### What needs to be done
Check every line of the material below, and show those that contain "computer".
================================
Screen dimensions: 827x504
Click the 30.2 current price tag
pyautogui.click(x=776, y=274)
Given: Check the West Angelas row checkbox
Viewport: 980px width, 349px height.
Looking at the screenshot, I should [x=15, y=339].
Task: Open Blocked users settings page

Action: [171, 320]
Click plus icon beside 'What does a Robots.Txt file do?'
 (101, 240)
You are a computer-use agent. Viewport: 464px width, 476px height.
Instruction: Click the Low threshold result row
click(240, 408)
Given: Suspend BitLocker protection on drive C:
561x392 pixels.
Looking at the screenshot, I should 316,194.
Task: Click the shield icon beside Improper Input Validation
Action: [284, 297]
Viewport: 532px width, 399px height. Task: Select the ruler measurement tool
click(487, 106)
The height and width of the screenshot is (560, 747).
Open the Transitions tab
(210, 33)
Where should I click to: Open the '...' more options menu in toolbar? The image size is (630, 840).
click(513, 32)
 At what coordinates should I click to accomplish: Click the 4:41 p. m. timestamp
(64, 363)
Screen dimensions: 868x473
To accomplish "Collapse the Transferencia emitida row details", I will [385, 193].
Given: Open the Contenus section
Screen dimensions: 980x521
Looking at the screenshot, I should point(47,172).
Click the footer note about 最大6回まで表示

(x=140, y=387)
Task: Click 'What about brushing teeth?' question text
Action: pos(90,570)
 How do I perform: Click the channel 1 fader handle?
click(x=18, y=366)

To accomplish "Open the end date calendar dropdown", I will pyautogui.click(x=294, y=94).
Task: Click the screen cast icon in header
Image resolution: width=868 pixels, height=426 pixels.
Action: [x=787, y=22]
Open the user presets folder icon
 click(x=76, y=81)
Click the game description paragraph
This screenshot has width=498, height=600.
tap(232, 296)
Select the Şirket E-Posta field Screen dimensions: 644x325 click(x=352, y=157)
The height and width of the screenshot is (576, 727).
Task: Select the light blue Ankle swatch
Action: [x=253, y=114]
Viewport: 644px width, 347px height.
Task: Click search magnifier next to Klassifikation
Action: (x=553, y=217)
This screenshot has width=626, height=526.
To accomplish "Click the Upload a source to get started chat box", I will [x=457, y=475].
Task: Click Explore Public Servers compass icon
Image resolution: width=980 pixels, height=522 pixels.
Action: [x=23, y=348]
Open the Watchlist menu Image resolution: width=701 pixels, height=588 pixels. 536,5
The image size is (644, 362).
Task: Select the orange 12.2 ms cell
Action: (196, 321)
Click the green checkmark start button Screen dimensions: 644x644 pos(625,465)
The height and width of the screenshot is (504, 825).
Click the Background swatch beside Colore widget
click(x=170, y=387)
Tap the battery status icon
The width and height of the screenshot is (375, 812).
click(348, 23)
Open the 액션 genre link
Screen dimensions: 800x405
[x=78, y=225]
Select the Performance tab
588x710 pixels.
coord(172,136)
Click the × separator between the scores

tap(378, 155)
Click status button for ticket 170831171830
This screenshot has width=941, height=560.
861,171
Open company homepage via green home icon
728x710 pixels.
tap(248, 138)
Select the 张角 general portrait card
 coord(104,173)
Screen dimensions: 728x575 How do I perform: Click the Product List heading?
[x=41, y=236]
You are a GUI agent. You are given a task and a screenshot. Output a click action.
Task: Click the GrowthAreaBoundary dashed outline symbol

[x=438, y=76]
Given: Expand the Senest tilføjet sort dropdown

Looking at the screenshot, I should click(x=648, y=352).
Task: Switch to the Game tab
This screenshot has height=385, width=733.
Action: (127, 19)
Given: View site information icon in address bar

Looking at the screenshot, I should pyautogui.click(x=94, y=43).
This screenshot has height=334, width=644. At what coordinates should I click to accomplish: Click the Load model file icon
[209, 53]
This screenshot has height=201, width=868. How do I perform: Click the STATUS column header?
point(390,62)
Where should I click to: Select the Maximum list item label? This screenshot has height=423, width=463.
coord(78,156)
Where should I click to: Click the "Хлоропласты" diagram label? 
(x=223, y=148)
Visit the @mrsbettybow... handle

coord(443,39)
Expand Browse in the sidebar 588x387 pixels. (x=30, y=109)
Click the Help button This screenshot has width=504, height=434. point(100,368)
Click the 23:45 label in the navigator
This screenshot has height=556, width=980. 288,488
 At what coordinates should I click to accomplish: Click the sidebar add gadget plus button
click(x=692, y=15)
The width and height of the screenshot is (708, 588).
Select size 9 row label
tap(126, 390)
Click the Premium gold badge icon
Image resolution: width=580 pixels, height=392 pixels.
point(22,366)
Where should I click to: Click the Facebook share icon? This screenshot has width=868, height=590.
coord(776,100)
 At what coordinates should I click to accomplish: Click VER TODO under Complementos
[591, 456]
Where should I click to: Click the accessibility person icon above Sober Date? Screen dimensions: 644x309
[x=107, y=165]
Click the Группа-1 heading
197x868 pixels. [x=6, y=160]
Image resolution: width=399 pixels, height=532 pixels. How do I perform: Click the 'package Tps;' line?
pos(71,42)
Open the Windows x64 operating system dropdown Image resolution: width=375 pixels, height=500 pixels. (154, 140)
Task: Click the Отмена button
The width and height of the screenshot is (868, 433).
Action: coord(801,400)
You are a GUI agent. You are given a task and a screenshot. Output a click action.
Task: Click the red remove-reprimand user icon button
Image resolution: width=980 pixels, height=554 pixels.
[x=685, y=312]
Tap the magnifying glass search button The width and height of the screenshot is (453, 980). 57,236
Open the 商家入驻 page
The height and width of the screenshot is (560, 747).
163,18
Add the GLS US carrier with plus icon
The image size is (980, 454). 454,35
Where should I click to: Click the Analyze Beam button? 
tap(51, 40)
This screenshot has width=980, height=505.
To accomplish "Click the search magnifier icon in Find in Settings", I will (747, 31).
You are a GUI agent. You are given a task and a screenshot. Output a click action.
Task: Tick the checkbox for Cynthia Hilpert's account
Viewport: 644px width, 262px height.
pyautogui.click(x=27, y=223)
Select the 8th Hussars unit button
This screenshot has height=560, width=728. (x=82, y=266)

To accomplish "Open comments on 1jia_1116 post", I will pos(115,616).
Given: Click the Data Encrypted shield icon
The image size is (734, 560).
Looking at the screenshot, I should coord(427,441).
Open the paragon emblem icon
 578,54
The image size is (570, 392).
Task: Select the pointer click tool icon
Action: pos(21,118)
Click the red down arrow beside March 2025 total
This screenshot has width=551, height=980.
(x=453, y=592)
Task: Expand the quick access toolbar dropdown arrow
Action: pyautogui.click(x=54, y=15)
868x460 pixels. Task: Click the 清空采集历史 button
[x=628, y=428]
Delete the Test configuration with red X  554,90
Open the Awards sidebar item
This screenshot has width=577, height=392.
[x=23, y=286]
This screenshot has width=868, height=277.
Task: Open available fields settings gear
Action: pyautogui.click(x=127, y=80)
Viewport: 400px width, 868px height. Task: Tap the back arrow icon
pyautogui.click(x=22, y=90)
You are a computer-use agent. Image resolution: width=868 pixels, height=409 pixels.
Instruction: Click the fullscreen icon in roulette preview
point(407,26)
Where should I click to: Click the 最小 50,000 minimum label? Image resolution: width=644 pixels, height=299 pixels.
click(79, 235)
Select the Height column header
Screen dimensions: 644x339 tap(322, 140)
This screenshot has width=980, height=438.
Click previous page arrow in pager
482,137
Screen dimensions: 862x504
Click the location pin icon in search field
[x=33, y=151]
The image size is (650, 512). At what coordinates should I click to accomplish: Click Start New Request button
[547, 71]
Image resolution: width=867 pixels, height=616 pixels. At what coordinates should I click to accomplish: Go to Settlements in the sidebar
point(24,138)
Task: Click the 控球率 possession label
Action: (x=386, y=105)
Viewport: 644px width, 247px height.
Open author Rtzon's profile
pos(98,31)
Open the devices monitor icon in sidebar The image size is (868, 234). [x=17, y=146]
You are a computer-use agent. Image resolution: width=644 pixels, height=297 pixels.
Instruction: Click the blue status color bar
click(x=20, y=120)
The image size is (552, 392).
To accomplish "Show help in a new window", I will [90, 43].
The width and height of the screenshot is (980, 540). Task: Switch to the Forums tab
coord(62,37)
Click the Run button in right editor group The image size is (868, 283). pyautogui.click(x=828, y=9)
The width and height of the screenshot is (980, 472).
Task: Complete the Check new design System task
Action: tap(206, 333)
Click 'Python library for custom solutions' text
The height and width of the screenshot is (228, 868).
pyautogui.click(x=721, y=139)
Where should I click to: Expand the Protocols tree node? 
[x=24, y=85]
================================
### Result for this exercise
You are a computer-use agent. Viewport: 464px width, 476px height.
You are a computer-use agent. Image resolution: width=868 pixels, height=409 pixels.
You are a computer-use agent. Image resolution: width=644 pixels, height=297 pixels.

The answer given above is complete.